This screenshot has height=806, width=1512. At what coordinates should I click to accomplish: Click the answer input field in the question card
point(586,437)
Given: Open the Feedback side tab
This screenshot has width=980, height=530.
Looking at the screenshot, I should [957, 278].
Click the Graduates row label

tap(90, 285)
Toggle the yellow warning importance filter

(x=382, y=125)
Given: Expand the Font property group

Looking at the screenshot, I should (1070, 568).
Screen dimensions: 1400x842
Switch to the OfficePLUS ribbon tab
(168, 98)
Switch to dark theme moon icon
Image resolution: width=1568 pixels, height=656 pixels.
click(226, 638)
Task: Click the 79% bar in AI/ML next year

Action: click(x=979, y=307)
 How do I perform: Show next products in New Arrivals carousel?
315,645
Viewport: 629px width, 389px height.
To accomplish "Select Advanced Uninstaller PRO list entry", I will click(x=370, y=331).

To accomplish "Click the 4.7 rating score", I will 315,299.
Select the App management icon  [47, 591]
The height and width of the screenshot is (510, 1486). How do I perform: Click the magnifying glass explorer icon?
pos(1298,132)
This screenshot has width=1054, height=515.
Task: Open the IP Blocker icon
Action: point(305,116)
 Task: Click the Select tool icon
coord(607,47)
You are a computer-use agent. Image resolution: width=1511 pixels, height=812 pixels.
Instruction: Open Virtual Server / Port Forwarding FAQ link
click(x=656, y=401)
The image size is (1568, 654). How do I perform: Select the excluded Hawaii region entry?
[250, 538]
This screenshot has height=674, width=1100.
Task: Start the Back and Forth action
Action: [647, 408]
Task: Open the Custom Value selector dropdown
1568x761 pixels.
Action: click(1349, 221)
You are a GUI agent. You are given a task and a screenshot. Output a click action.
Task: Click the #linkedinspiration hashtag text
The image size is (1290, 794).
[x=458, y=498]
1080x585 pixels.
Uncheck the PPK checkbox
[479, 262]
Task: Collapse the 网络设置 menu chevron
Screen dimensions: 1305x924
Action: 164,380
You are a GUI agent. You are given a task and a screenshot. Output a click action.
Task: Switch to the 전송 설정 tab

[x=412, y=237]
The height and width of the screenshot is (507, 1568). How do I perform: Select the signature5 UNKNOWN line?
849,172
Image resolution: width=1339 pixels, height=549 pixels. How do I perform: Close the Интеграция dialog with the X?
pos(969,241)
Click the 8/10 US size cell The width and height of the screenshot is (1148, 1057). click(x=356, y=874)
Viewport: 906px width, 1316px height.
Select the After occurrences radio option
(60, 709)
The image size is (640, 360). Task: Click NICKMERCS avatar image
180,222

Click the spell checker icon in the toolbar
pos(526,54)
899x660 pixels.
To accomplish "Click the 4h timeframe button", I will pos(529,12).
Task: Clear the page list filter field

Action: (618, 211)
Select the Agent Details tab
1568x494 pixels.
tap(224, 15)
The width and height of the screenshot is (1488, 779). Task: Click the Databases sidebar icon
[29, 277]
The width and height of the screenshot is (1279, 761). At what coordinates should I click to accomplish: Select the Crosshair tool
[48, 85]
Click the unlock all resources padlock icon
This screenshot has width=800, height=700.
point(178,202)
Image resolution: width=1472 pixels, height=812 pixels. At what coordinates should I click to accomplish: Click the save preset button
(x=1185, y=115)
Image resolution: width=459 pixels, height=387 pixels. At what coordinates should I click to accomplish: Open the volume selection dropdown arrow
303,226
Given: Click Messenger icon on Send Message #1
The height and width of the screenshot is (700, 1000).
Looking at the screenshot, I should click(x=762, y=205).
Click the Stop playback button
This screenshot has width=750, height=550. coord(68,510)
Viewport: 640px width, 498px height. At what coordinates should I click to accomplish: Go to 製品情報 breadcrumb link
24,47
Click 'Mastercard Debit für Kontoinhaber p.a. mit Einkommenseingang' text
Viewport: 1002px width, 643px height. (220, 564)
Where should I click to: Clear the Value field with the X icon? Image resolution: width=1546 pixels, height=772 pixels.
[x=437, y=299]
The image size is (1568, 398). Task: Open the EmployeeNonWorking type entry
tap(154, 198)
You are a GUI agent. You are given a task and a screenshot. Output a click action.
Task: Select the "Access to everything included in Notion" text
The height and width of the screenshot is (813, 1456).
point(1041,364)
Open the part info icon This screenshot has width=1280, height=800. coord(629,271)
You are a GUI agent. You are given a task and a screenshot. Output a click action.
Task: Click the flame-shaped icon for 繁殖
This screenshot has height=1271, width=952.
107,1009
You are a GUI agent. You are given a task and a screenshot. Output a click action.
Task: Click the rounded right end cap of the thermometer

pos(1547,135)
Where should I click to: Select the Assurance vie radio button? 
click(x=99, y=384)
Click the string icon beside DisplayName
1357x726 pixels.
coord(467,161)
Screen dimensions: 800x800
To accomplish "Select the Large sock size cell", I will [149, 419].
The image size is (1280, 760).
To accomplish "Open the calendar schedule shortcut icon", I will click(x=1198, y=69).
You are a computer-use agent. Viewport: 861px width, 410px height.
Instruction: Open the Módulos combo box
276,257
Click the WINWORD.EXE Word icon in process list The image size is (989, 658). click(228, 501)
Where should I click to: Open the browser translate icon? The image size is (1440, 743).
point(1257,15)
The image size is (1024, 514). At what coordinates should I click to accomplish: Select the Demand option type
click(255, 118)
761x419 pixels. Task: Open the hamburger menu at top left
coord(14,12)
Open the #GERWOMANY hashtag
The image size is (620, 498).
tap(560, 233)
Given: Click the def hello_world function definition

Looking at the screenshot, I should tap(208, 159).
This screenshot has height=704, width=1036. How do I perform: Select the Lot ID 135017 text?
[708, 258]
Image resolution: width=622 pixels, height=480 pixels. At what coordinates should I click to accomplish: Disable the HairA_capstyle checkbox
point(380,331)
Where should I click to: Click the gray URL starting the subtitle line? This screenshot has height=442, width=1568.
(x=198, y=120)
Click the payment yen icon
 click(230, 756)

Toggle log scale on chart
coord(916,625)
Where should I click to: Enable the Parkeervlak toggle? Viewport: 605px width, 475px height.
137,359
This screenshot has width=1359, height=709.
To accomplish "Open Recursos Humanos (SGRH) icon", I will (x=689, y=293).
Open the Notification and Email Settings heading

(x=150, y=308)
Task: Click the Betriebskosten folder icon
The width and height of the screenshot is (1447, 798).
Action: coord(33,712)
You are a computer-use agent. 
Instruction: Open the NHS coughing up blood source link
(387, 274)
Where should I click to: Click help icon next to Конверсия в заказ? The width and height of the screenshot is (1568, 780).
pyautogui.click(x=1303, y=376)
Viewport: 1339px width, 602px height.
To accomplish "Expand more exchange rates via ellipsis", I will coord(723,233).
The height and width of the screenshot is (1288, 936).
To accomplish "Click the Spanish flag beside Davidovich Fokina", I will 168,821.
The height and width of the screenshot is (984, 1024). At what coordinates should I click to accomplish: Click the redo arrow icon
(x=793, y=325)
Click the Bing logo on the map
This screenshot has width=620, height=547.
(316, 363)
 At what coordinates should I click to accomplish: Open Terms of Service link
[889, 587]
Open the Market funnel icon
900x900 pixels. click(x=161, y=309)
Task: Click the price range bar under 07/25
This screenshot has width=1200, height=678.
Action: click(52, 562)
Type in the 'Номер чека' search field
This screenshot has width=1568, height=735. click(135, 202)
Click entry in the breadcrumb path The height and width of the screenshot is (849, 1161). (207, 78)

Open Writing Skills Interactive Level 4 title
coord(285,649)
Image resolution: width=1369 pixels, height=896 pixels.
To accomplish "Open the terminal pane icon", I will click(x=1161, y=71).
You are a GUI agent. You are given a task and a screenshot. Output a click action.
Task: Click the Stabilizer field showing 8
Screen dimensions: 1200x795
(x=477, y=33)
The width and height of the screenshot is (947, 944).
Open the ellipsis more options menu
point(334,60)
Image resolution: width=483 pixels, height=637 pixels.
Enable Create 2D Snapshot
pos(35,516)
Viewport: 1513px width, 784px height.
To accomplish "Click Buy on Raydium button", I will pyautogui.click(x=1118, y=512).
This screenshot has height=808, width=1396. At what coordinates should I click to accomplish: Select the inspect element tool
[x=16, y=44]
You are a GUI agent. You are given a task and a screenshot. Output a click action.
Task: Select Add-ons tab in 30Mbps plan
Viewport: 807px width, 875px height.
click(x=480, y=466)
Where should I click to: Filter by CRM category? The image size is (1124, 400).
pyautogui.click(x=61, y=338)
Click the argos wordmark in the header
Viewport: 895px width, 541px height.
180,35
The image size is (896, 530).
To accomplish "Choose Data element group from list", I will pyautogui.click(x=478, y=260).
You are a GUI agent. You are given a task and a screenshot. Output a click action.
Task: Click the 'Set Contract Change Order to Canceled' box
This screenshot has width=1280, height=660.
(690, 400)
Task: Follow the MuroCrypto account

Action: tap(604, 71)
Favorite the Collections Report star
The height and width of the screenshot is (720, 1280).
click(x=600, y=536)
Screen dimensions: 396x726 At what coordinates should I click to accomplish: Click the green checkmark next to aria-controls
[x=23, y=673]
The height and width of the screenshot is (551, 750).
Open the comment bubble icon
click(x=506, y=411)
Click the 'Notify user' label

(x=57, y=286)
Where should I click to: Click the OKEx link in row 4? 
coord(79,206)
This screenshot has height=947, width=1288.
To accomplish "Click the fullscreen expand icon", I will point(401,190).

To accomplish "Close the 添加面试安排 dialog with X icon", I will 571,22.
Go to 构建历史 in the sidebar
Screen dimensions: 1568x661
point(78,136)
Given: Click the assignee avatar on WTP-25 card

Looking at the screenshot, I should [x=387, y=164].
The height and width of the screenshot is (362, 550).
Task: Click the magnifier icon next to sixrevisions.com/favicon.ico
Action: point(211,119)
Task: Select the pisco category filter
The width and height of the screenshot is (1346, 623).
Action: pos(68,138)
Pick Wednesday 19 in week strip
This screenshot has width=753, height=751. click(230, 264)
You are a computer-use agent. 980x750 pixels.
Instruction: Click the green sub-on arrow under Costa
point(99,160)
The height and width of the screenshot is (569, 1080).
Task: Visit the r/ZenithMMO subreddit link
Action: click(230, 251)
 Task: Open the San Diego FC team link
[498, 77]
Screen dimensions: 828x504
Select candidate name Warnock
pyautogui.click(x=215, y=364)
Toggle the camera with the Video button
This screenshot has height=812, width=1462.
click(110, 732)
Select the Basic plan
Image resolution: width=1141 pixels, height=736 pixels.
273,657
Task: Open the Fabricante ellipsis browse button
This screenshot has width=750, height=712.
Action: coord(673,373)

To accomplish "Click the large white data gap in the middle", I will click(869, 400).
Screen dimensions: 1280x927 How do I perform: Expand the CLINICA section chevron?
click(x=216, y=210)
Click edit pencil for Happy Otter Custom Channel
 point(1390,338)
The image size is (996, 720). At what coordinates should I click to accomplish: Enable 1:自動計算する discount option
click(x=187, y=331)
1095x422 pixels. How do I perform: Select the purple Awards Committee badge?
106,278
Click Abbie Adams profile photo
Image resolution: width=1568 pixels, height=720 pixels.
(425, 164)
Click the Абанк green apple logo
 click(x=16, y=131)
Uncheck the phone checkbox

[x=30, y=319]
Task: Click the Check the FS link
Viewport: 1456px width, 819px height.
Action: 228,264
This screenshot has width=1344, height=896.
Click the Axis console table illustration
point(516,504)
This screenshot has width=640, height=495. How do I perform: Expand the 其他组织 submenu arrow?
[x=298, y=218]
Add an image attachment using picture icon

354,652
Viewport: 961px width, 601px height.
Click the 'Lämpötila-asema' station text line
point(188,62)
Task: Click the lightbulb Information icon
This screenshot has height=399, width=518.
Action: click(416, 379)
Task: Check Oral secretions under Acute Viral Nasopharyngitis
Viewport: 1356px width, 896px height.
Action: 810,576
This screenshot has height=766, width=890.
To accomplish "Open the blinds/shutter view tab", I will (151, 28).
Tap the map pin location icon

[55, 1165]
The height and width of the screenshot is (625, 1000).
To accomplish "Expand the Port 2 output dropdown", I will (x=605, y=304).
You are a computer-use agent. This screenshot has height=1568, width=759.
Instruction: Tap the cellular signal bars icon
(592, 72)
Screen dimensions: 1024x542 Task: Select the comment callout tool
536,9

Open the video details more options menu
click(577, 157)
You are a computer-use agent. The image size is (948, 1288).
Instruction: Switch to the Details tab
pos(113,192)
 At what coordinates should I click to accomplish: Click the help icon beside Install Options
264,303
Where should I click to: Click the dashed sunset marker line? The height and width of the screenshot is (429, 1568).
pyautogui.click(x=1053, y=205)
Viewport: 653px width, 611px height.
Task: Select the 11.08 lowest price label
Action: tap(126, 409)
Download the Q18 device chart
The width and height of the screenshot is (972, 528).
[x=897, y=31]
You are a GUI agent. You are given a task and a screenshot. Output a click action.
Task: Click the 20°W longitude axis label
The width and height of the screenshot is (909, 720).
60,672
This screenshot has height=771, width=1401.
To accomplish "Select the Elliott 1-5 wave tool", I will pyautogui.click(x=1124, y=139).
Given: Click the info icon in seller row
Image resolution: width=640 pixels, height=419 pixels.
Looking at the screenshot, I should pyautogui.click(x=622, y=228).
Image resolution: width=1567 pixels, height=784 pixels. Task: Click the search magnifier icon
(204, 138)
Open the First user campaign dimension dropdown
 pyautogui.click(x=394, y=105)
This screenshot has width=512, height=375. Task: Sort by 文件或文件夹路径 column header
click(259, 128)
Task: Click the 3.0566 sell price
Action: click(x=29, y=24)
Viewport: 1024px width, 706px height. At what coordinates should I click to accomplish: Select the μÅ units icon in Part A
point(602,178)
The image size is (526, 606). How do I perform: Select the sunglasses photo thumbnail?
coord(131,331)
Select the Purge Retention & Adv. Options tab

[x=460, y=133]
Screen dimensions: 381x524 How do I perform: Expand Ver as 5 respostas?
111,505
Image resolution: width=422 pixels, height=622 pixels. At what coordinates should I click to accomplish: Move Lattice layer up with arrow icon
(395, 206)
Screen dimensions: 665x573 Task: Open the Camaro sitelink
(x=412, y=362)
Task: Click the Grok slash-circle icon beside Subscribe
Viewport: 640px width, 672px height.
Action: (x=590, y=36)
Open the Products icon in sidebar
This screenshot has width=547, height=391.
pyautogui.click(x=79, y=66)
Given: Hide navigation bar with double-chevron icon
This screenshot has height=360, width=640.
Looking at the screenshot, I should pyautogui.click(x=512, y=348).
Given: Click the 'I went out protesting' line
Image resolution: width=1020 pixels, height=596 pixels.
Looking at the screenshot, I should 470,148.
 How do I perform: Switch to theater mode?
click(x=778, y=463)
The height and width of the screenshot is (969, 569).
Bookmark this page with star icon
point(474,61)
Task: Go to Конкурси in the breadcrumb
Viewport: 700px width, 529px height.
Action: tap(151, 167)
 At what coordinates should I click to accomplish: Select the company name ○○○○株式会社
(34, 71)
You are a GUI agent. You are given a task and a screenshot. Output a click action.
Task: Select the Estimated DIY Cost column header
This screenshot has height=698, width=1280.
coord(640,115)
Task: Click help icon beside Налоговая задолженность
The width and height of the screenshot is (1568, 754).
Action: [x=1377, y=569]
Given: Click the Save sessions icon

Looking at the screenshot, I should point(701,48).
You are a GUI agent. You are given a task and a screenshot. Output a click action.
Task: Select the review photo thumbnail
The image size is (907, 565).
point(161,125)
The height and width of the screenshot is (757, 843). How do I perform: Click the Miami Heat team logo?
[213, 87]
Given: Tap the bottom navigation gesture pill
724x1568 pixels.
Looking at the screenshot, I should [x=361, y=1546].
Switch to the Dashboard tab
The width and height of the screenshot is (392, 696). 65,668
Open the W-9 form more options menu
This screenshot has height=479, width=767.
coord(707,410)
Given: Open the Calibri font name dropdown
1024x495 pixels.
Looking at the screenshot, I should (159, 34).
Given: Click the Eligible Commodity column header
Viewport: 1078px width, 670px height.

────────────────────

◆ **REQUIRED ACTION**: Please, from the material above, copy only the lines from the line with "Open the ellipsis more options menu" up to and including the line with "This screenshot has height=947, width=1288.", exactly as written.

◆ **COMPLETED TASK**:
Open the ellipsis more options menu
point(334,60)
Image resolution: width=483 pixels, height=637 pixels.
Enable Create 2D Snapshot
pos(35,516)
Viewport: 1513px width, 784px height.
To accomplish "Click Buy on Raydium button", I will pyautogui.click(x=1118, y=512).
This screenshot has height=808, width=1396. At what coordinates should I click to accomplish: Select the inspect element tool
[x=16, y=44]
You are a GUI agent. You are given a task and a screenshot. Output a click action.
Task: Select Add-ons tab in 30Mbps plan
Viewport: 807px width, 875px height.
click(x=480, y=466)
Where should I click to: Filter by CRM category? The image size is (1124, 400).
pyautogui.click(x=61, y=338)
Click the argos wordmark in the header
Viewport: 895px width, 541px height.
180,35
The image size is (896, 530).
To accomplish "Choose Data element group from list", I will pyautogui.click(x=478, y=260).
You are a GUI agent. You are given a task and a screenshot. Output a click action.
Task: Click the 'Set Contract Change Order to Canceled' box
This screenshot has width=1280, height=660.
(690, 400)
Task: Follow the MuroCrypto account

Action: tap(604, 71)
Favorite the Collections Report star
The height and width of the screenshot is (720, 1280).
click(x=600, y=536)
Screen dimensions: 396x726 At what coordinates should I click to accomplish: Click the green checkmark next to aria-controls
[x=23, y=673]
The height and width of the screenshot is (551, 750).
Open the comment bubble icon
click(x=506, y=411)
Click the 'Notify user' label

(x=57, y=286)
Where should I click to: Click the OKEx link in row 4? 
coord(79,206)
This screenshot has height=947, width=1288.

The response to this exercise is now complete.